**Brief**
A verbatim copy of the lines starting at the one with "Select Cindy conversation in chat list" and ending at the last line below is required; include nothing else.
** Opening Provided information block **
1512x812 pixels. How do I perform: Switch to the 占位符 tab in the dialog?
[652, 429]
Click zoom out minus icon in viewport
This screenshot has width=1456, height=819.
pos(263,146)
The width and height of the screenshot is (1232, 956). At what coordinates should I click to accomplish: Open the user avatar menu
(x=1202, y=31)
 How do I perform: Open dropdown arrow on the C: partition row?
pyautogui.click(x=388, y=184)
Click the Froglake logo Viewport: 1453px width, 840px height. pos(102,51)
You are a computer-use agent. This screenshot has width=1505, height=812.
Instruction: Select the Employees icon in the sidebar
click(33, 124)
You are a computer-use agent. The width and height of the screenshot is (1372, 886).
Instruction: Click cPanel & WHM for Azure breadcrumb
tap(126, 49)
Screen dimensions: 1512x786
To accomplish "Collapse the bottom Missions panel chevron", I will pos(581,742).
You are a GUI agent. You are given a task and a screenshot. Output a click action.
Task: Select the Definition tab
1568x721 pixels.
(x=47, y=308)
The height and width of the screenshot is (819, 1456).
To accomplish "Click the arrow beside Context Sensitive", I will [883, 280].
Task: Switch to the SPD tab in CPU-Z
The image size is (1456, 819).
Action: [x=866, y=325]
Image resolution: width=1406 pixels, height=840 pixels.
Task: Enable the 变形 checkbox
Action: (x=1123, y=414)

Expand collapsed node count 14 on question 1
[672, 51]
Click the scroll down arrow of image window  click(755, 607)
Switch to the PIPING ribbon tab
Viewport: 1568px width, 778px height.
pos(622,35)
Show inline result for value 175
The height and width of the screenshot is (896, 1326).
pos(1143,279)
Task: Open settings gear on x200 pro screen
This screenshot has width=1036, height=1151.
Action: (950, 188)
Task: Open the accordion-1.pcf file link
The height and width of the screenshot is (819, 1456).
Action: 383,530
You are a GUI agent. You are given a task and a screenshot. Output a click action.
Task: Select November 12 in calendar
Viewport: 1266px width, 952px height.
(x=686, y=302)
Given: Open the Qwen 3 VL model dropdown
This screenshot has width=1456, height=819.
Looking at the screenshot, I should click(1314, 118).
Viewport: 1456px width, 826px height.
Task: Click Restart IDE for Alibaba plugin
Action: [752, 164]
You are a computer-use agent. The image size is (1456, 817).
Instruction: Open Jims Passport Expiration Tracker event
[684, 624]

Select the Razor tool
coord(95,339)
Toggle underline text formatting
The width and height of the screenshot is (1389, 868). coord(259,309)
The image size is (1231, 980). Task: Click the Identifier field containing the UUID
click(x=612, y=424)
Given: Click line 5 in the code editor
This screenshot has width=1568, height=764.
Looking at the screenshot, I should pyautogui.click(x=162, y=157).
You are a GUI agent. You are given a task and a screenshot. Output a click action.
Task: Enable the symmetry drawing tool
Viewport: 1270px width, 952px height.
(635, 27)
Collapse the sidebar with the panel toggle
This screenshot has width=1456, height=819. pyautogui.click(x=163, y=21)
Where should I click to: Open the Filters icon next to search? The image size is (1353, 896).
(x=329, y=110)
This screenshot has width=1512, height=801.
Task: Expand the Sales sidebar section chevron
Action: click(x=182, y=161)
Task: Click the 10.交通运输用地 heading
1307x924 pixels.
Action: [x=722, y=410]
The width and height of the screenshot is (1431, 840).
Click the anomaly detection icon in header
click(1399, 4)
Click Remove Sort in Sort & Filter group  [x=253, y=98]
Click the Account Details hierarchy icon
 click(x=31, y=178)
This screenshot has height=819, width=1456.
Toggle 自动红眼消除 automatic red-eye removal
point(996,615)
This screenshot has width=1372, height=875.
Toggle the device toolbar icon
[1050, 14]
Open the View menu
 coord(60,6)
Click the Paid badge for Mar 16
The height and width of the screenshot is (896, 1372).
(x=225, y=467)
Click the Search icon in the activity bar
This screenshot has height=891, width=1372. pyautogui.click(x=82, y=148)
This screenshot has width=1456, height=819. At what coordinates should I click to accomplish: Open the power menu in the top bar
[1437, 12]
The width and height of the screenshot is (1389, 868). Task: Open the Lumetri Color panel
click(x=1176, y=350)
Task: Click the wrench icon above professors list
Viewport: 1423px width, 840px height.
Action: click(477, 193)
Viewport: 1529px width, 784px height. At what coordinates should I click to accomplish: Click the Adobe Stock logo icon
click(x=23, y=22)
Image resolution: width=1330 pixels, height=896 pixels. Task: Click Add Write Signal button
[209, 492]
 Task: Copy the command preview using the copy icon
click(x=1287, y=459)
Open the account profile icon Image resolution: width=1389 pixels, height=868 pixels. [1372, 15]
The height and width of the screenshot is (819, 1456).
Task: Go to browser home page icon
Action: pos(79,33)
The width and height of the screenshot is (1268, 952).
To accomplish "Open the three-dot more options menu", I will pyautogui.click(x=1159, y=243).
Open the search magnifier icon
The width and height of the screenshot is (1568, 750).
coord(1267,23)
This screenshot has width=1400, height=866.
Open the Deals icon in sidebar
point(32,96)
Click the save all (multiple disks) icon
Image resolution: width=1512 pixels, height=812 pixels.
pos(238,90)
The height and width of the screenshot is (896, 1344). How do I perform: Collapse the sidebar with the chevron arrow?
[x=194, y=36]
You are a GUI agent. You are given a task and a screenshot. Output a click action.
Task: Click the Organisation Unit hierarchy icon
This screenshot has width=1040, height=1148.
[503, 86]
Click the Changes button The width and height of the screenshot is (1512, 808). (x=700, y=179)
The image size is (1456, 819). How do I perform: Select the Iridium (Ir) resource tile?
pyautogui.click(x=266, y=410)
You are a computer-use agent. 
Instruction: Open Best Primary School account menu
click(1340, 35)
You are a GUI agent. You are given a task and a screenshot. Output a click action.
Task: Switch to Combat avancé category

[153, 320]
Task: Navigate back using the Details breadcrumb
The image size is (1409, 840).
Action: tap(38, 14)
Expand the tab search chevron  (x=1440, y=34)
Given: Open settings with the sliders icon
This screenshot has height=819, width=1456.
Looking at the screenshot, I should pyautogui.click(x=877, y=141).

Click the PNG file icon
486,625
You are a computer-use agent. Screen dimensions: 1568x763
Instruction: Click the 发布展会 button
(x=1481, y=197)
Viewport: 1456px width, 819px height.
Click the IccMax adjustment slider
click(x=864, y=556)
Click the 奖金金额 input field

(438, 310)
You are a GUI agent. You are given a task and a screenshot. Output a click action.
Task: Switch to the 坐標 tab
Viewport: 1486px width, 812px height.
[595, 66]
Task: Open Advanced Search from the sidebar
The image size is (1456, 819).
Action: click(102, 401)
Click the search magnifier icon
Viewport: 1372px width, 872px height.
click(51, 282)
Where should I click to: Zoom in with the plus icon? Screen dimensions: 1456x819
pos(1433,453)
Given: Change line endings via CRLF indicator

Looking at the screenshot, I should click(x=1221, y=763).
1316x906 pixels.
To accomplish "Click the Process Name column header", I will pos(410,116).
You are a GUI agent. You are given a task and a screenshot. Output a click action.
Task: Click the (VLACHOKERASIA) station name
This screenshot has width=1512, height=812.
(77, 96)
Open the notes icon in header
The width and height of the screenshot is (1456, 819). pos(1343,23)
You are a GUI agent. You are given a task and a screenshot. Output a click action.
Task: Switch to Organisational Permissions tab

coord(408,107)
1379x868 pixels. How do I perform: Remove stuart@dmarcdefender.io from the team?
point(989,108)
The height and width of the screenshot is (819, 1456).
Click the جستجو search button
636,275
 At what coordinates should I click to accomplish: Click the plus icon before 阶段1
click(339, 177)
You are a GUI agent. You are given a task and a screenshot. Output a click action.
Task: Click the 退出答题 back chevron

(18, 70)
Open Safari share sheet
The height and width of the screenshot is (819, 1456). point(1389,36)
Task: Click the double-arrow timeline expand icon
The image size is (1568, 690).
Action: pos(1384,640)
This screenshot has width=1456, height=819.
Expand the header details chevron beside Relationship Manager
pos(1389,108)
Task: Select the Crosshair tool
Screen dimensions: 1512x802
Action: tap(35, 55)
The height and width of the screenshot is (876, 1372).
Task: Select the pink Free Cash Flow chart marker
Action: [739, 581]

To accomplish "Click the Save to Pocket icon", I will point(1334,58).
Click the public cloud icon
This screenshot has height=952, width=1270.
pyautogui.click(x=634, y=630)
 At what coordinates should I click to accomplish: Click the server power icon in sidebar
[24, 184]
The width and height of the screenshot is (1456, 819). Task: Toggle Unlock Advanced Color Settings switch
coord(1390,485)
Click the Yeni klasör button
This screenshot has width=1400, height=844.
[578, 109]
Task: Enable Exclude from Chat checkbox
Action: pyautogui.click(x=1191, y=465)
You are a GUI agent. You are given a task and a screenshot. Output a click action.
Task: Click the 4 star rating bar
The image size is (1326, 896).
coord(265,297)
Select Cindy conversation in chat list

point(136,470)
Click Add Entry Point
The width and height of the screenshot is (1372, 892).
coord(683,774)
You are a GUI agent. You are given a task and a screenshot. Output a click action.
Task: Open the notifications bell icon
** Closing Provided information block **
**Answer area**
Select Cindy conversation in chat list

point(136,470)
Click Add Entry Point
The width and height of the screenshot is (1372, 892).
coord(683,774)
You are a GUI agent. You are given a task and a screenshot. Output a click action.
Task: Open the notifications bell icon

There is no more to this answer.